I admit, I’ve enjoyed it as well. It’s less acapella than I’d expected (and hoped), but it’s good. It gets a little whiny sometimes, but so far it’s pulled itself back just enough.

My concern, so far, is not the maturity of the themes (so far it’s been fine), it’s the constant references to the Glee kids as “losers.” They call themselves “losers”. Other people call them “losers”. It’s clear they are meant to be misfits, but it’s declared over and over again.

Now, my wife and I do talk about what we see on TV with our kids. So, we made a point of addressing this with our daughter. “The point of the show,” I said, “is that they’re really NOT losers, at all.” My daughter agreed, and we went on to discuss it in much more depth: What would you do? Has anyone ever treated you that way? What could this character have done? etc., .

It almost had me pull the plug.

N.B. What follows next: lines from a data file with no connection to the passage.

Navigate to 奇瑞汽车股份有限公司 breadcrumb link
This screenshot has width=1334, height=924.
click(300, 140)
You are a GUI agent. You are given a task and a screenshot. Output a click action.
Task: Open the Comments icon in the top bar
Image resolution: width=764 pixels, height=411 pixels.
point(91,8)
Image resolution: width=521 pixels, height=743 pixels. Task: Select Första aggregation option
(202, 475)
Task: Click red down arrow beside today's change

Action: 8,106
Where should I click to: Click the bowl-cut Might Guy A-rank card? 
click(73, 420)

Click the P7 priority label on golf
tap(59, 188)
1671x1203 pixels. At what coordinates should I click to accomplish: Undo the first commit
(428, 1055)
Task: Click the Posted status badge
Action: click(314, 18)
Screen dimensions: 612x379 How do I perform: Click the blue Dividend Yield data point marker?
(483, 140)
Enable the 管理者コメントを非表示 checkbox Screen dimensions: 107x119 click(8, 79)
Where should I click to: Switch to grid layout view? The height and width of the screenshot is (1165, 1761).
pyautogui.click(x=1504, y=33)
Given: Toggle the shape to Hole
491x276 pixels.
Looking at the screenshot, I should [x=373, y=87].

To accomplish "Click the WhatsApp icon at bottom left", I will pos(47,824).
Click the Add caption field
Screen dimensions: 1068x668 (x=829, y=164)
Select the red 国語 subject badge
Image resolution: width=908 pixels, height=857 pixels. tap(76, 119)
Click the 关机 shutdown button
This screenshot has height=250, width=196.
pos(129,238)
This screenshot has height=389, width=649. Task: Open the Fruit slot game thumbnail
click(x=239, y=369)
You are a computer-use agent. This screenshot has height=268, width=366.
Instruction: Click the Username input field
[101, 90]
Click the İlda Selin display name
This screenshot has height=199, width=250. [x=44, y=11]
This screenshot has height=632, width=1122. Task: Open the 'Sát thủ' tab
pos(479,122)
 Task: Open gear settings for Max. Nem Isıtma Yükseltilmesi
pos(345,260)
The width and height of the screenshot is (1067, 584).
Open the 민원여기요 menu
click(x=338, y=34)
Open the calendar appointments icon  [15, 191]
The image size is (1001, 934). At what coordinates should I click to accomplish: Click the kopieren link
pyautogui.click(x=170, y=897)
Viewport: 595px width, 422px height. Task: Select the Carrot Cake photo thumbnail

If my wife hadn’t immediately taken to the show and there had been a viable alternative, we might’ve given up on it quickly, but so far it remains in our Netflix Instant Queue.

I do find myself still looking for that perfect family show to share. The Nick and Disney shows are decently produced, but they have such snarky young characters and such dumb adults – not what I’m looking for. Yes, there are game shows and singing competitions we can watch. She’s still a little young for the Mythbusters/Top Shot/Chopped type shows we watch with our son, and I find myself still looking for a good family show to share with my wife and daughter.

For now, I’ll give in to Glee, but I wish I felt better about it.